El abrazo como un símbolo a lo largo de los años

Genovés nació el 31 de mayo de 1930, en Valencia. A los 4 años ya pintaba. Y estudió Bellas Artes. El drama de la guerra civil se le gravó en la mente. Y desde joven quiso dejar claro su compromiso contra la opresión. Lo mostró mediante el arte, con nuevas formas de expresión. No hay duda de que lo consiguió. Los frutos de su trabajo se extienden por el mundo y ha recibido premios de gran prestigio. Su denuncia es constante.
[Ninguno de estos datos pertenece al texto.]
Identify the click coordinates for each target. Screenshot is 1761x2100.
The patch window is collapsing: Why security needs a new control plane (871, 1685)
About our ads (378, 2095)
Pinta el miedo y la soledad; cambia las formas pero no el mensaje, que siempre es el mismo. Él sostiene que todos cabemos en la misma casa; que no es difícil.
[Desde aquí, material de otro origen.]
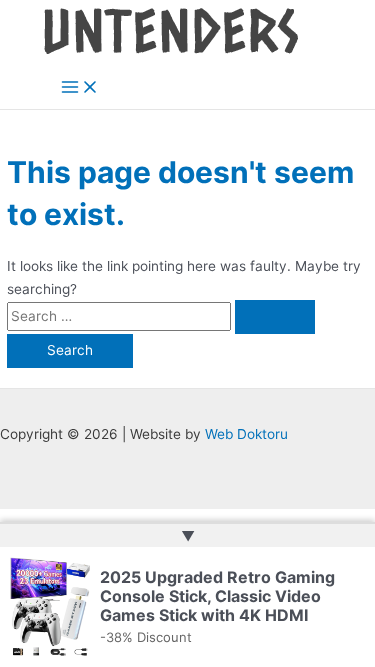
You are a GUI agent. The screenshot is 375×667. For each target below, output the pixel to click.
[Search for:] (161, 316)
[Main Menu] (80, 88)
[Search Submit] (275, 317)
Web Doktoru (246, 434)
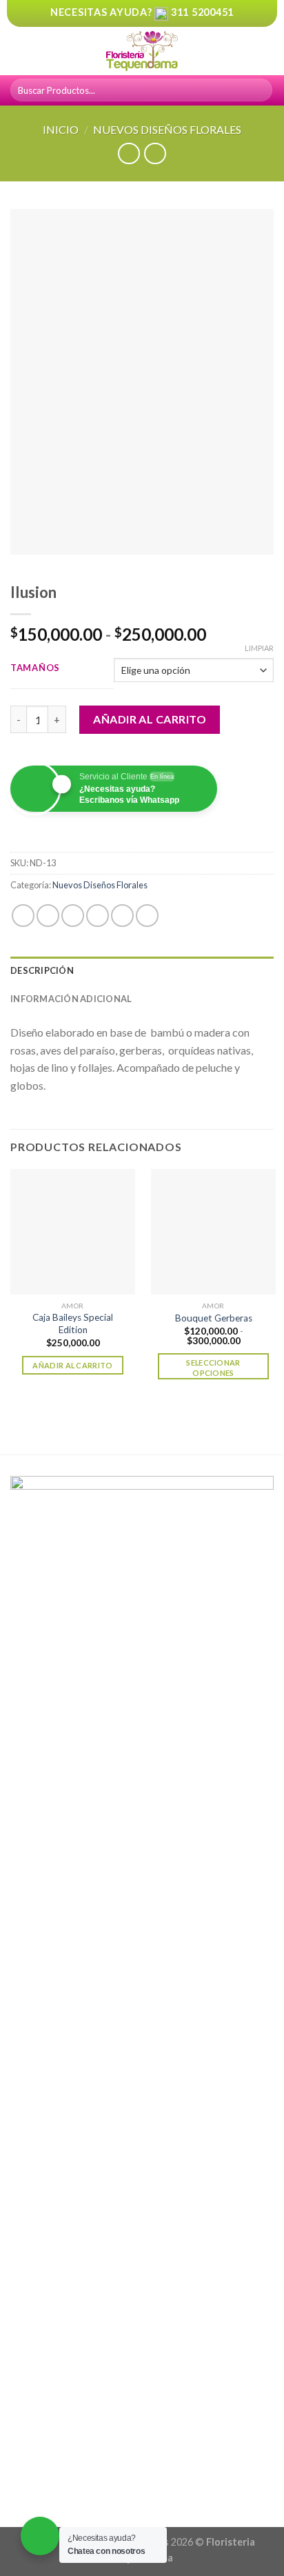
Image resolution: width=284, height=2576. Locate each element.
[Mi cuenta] (243, 51)
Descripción (42, 970)
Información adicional (71, 998)
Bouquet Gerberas (213, 1318)
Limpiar (259, 647)
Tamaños (35, 668)
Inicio (61, 129)
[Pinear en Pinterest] (122, 915)
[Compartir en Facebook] (48, 915)
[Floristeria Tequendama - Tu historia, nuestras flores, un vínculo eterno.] (142, 51)
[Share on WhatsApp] (23, 915)
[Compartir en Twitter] (72, 915)
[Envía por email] (97, 915)
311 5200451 (202, 12)
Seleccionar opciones (213, 1367)
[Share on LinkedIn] (147, 915)
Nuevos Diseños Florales (167, 129)
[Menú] (18, 51)
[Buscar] (259, 90)
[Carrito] (267, 51)
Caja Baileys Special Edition (72, 1323)
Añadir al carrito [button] (72, 1365)
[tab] (142, 970)
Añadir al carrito (149, 719)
Tiene tres hijos que han seguido sus pasos en el arte. En el mes de junio expusieron juntos en el Centro Niemeyer de Avilés. El titulo de la muestra fue La unidad dividida por cero. La noticia se puede ver en RTVEA los 89 años aún trabaja sin descanso. Está muy bien de salud; dice que no es por casualidad, sino porque se cuida. No quiere hablar de dinero. Del elevado precio de sus obras se ocupan los hijos. Él bromea diciendo que está en la ruina, que le dan lo justo para comer y vivir con sencillez. En la entrevista afirma que vivimos en el mejor periodo de la historia; y, sin embargo, no nos corregimos. Su labor es un canto al cambio del ser humano; un abrazo sin fin.